Führende Politiker aller Parteien versammeln sich und ihr Wahlvolk rhetorisch in der Mitte, weil dort die meisten Menschen ihr Glück versuchen. Wenn man also ökonomisch wirksam sein will, wählt man per se die Mitte. Man wäre unwirtschaftlich, würde man es nicht tun. Man braucht auch nur zu sagen: „Wir sind die Mitte“. Das reicht meistens schon. Eventuell gibt man noch ein kurzes politisches Statement ab und sagt, dass es die Mitte markieren würde. Das alles ist ziemlich langweilig und gipfelt im berühmten CDU-Wahlplakat im Jahr 1957 „Keine Experimente“.
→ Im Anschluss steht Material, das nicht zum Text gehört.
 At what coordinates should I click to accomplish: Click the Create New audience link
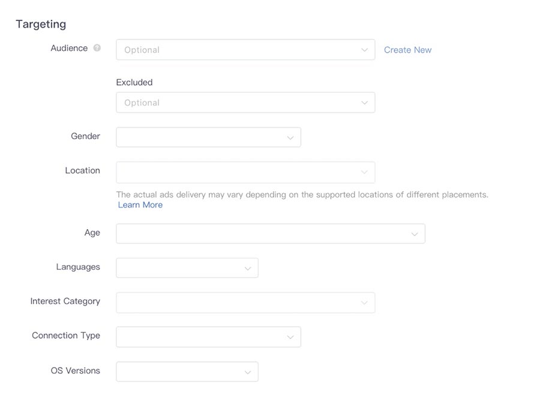407,50
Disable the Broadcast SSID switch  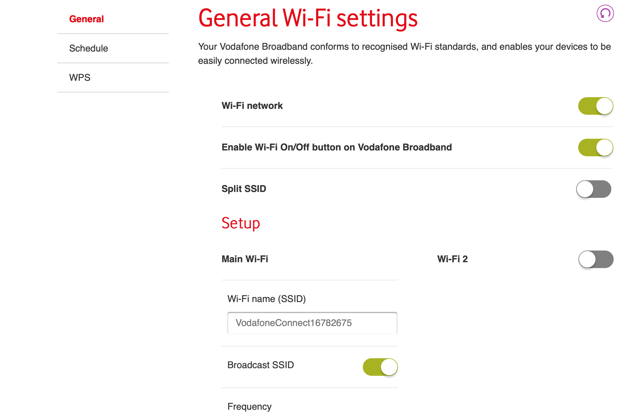[380, 367]
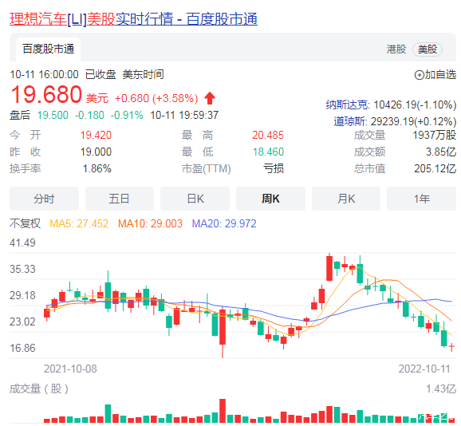Select the 美股 market pill

[428, 49]
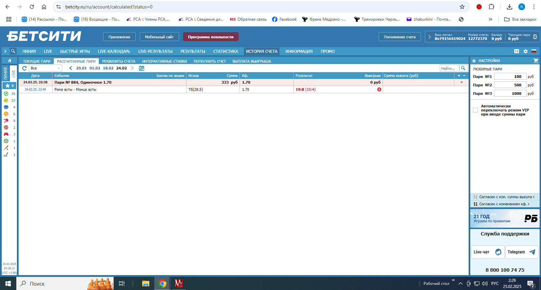Viewport: 541px width, 290px height.
Task: Open the table tennis sport category
Action: click(6, 121)
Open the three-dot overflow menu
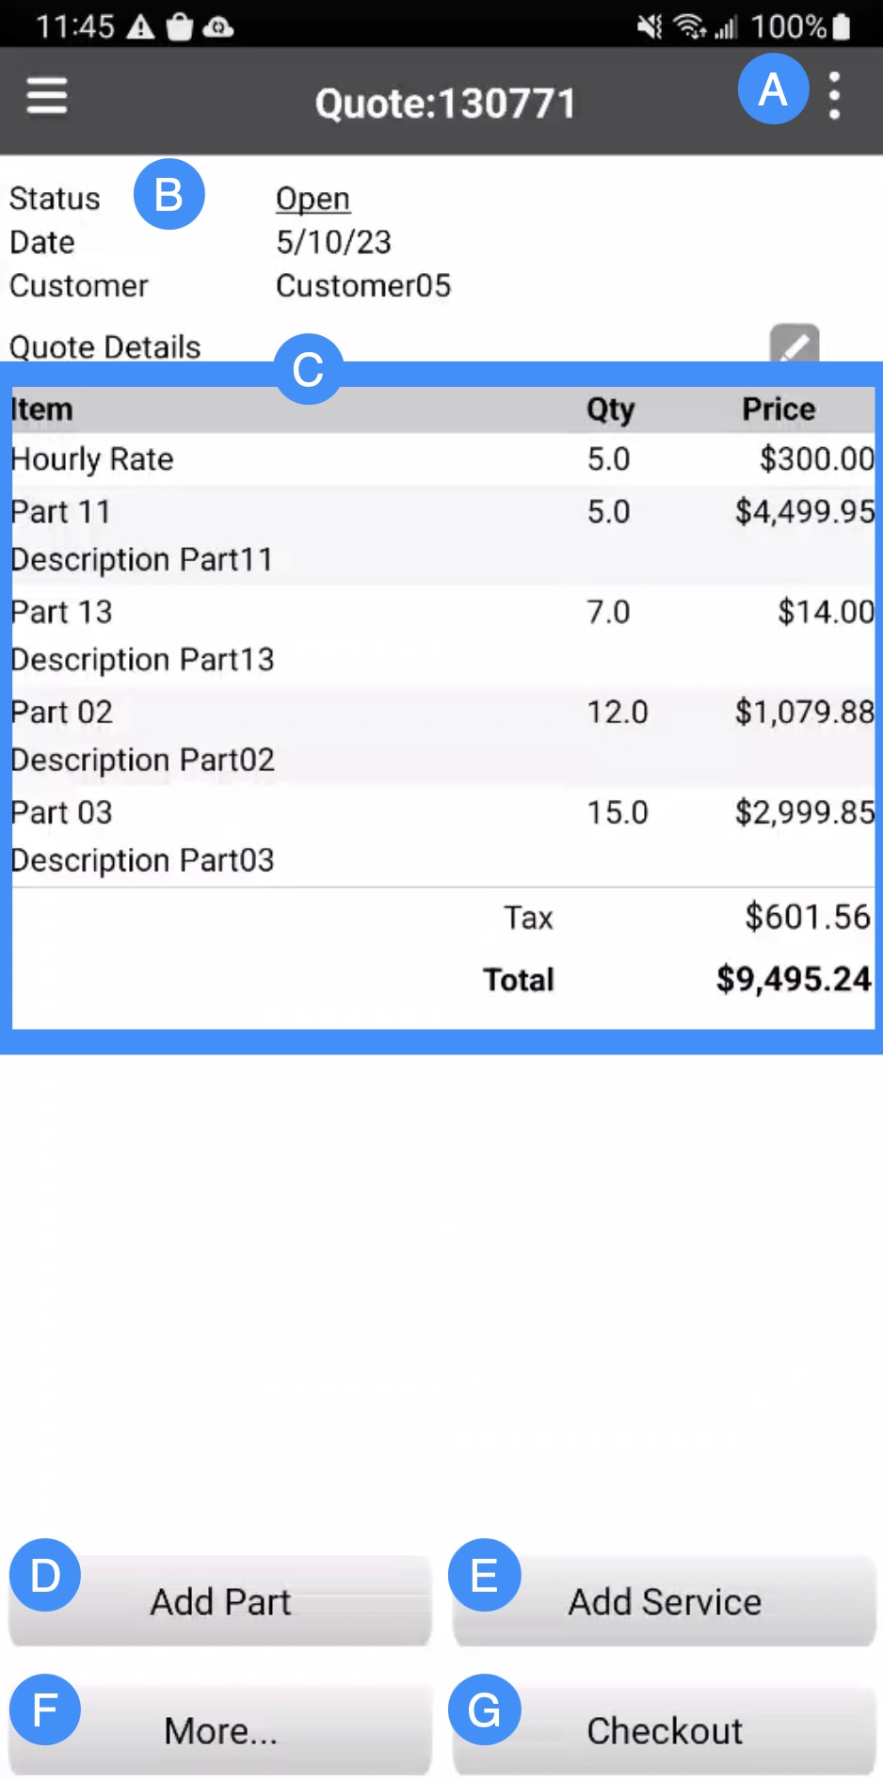This screenshot has height=1781, width=883. (834, 96)
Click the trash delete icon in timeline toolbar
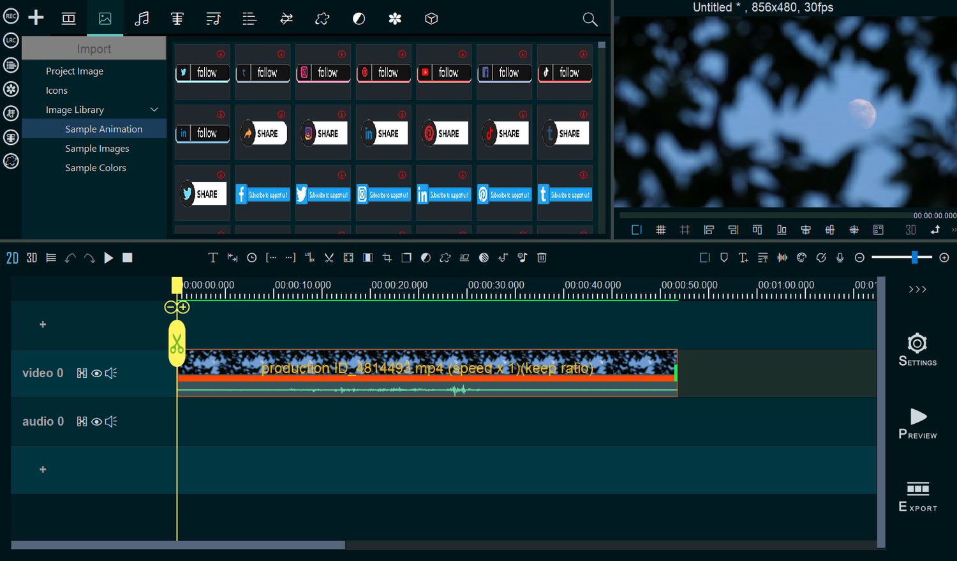Screen dimensions: 957x561 pos(542,258)

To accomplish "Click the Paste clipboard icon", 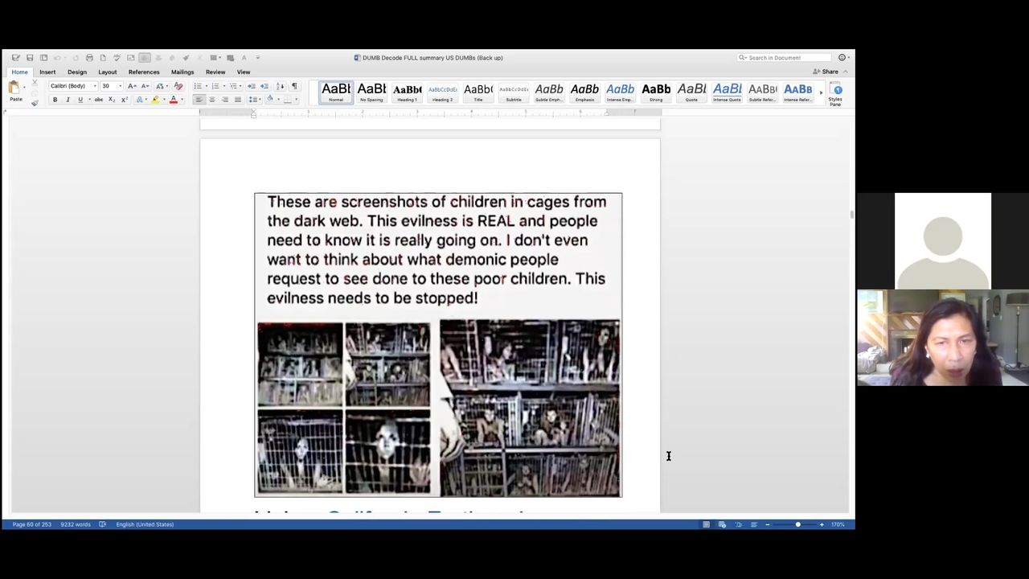I will [x=14, y=89].
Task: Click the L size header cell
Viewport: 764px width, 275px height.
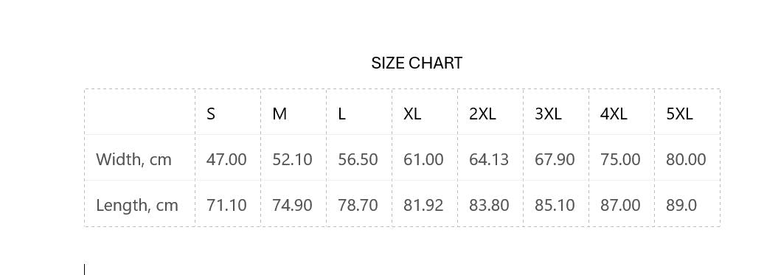Action: (x=360, y=112)
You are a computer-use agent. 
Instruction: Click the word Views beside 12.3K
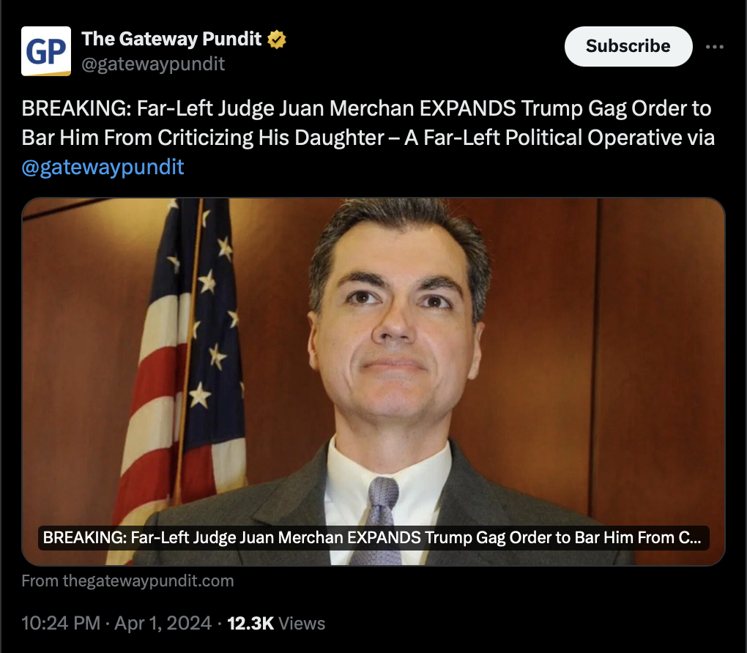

Nun trifft sich in der Mitte nicht nur die Mehrzahl, sie ist auch das Zentrum derDurchschnittsbürger und langweiligen Bewahrer. An den Rändern der Kontinuums findet man alles, was eher neu, zumindest aber nicht etabliert ist. Da siedeln Querköpfe, Splittergruppen, dem Mainstream fremde Kulturen, große Denker, wegweisende Künstler und Protagonisten des irgendwie verbesserten Lebens. Ich nenne sie insgesamt Außenseiter und gebe ihnen damit ein Gütesiegel im Kontinuum.

Weil nun der Durchschnittsbürger der Mitte für Kontinuität fester Werte und Sicherheit steht und der Außenseiter für Innovation und Risikobereitschaft, brauchen sich beide wechselseitig. Das Leben des einen ist ohne den jeweils anderen sinnlos und praktisch auch nicht durchzuhalten.

Das Problem ist nur, dass die Vielen in der Mitte in ihrer relativen Einigkeit überbewertet werden. Wenn sie Unterschriften mit Unterstützung von Klickmaschinen sammeln und das fälschlicherweise als Petition bezeichnen, verstecken sich meist laue Argumente hinter aufgeblasenen Daten. Der ewige Wunsch, die Politik an dem Zählergebnis von Bürgerbefragungen auszurichten ist nichts anderes – und die Massenmedien stimmen mit. Der Qualitätsjournalismus dümpelt derweil in letzten Nischen des Feuilletons dahin. Es wäre besser, die Außenseiter wertzuschätzen und zu fördern, damit sie ihren Anteil für die gesellschaftliche Entwicklung bereitstellen, um das geldorientierte Wirtschaften mit Impulsen zu korrigieren.

Wer also rechts und links gleichermaßen am Ziel vorbei schießt, hat rein statistisch die Mitte getroffen.

Der Kampf um die Mitte hat gute Argumente verdient anstatt einen Kampf um Zahlen, dem jedes Mittel recht ist. Dass die Mitte – beispielsweise – plötzlich keinen Klimaschutz will, präjudiziert keine sinnvollen Parteiprogramme.